= EXERCISE REQUIREMENTS =
What you produce should match the records below precisely, except that images are removed.
── INFORMATION SHOWN
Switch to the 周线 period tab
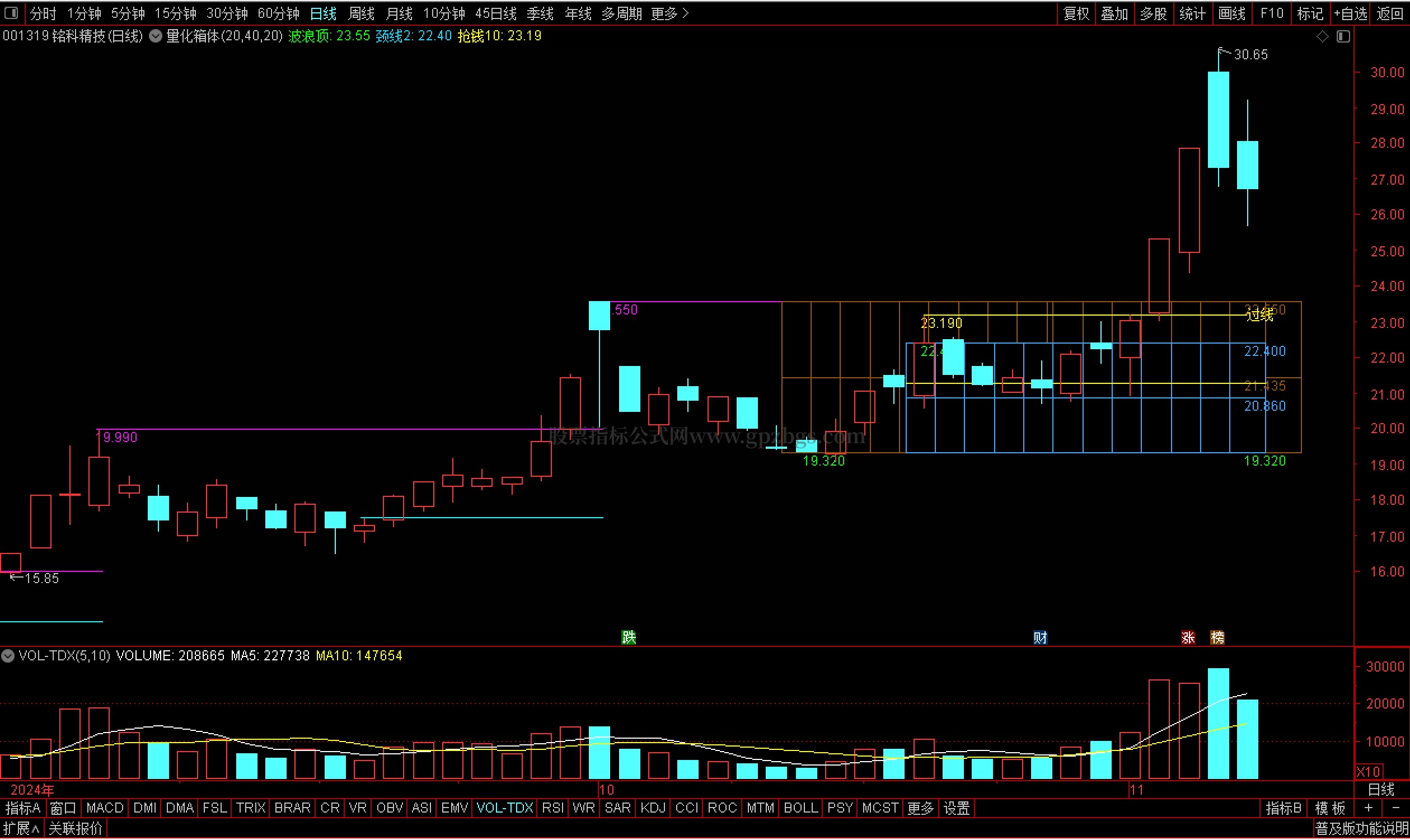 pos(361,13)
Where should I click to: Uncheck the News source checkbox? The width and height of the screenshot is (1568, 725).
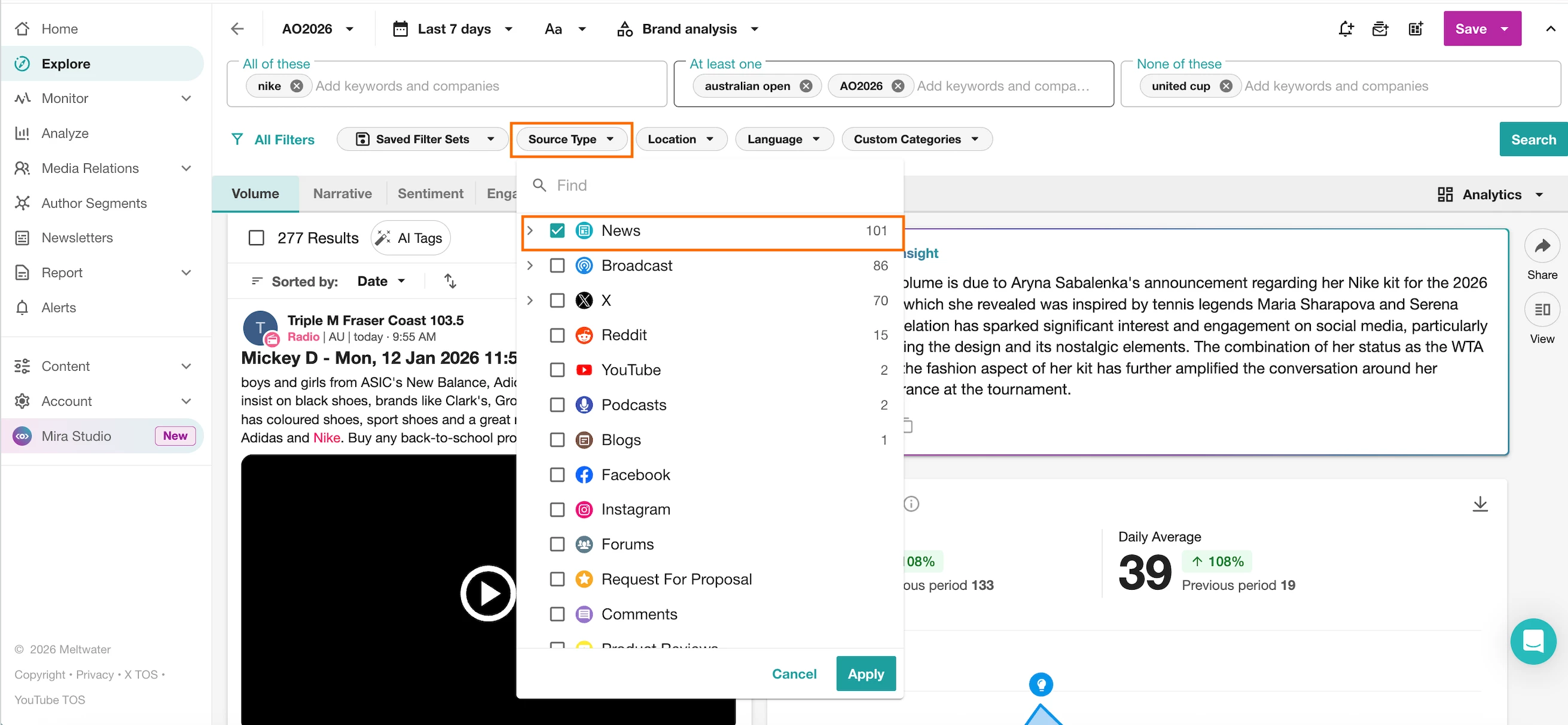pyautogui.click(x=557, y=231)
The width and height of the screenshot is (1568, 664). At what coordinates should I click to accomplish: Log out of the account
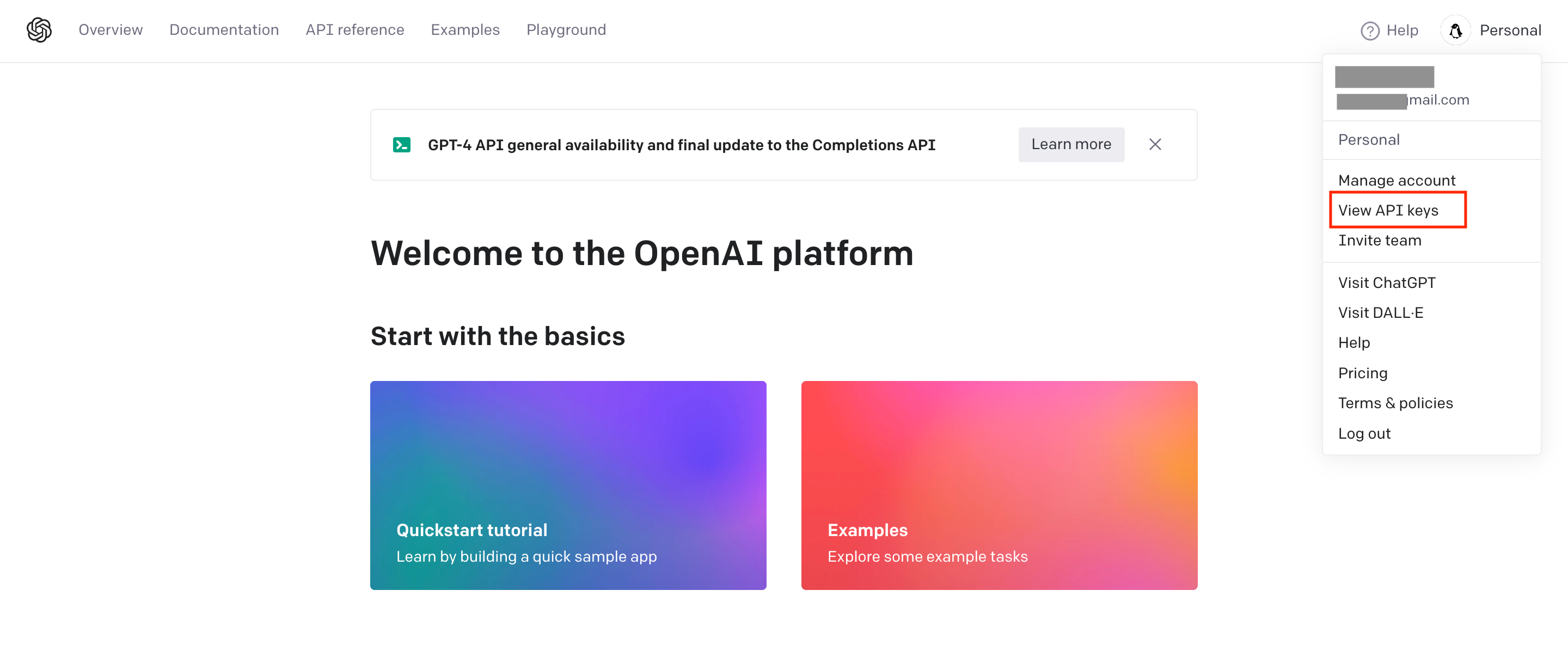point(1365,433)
────
= SOLUTION =
Switch to the 周线 period tab
 pos(361,13)
Where should I click to: Uncheck the News source checkbox? The width and height of the screenshot is (1568, 725).
pyautogui.click(x=557, y=231)
The width and height of the screenshot is (1568, 664). At what coordinates should I click to accomplish: Log out of the account
point(1365,433)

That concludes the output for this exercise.